■ PROBLEM DESCRIPTION:
Output every entry exactly as written.

■ Recorded data:
⁂
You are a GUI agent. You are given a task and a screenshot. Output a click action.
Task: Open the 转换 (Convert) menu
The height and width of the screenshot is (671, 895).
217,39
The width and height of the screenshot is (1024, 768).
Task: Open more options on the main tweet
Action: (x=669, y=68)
⁂
■ TASK SOLUTION:
You are a GUI agent. You are given a task and a screenshot. Output a click action.
Task: Open the 转换 (Convert) menu
The height and width of the screenshot is (671, 895).
217,39
The width and height of the screenshot is (1024, 768).
Task: Open more options on the main tweet
Action: (x=669, y=68)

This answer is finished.